Das Sirenengeheul im Westjordanland wurde am Mittwoch morgen begleitet von einigen Raketen, die aus dem Gazastreifen in Richtung der Stadt Sderot im Süden Israels gefeuert wurden. Die israelische Armee berichtete von Sachschaden. Auch aus dem südlichen Libanon wurden am Nakba-Tag Dutzende Raketen von der Hisbollah auf die israelische Militärbasis Meron, die Biranit-Kasernen im Norden von Israel und eine Radaranlage auf den von Israel besetzten Schebaa-Höfen abgefeuert. Die Angriffe seien die Antwort auf die Ermordung des Hisbollah-Kommandeurs Hussein Ibrahim Makki, der am Mittwoch morgen bei Tyros im Süden des Libanon in seinem Auto getötet worden war, teilte die Hisbollah mit.

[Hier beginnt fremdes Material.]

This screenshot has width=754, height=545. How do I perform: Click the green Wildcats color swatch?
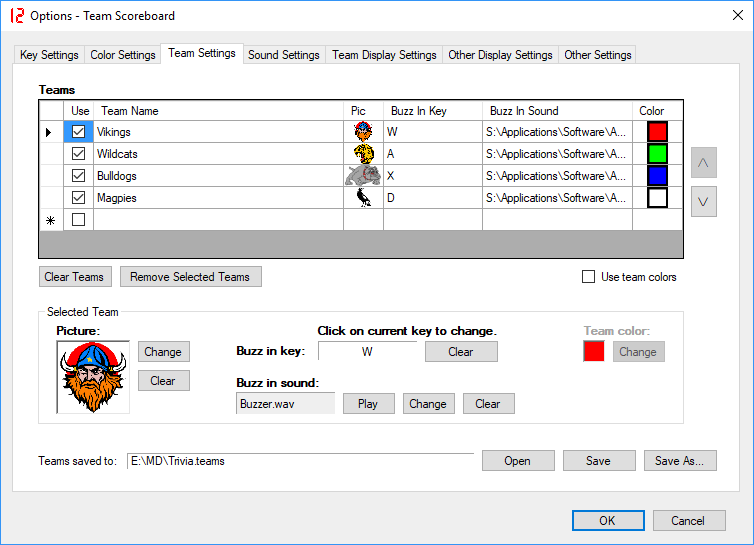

Der Krieg gegen Gaza ging auch am Nakba-Tag in unverminderter Grausamkeit weiter. Knapp eine halbe Million Menschen ist mittlerweile durch israelische Angriffe aus der ursprünglich zu einem sicheren Ort erklärten Stadt Rafah vertrieben worden. Die Zahl der getöteten Palästinenser ist auf über 35.200 gestiegen. Allein von Montag zu Dienstag wurden 82 Tote gemeldet. Die Flüchtlingslager Nuseirat und Dschabalija wurden von Israel erneut angegriffen, obwohl in Dschabalija drei Gebiete als sogenannte Evakuierungszonen ausgewiesen worden waren. Ein indischer Sicherheitsoffizier der UN-Vertretung in Rafah wurde bei einem israelischen Luftangriff auf sein Fahrzeug getötet, ein Beifahrer verletzt. Der Wagen war unterwegs zu einem Krankenhaus und deutlich als UN-Fahrzeug gekennzeichnet. Am Hauptquartier des UN-Palästinenserhilfswerks (UNRWA) wurde nach Angaben von dessen Leiter Philippe Lazzarini erneut von israelischen Extremisten Feuer gelegt. Dass Israel für seine anhaltenden Verletzungen des internationalen Rechts nicht zur Rechenschaft gezogen werde, sei nicht nur eine Gefahr für die Palästinenser, sondern für die gesamte Weltordnung, sagte der palästinensische Menschenrechtsanwalt Ammar Dweik am Mittwoch im katarischen Nachrichtensender Al-Dschasira.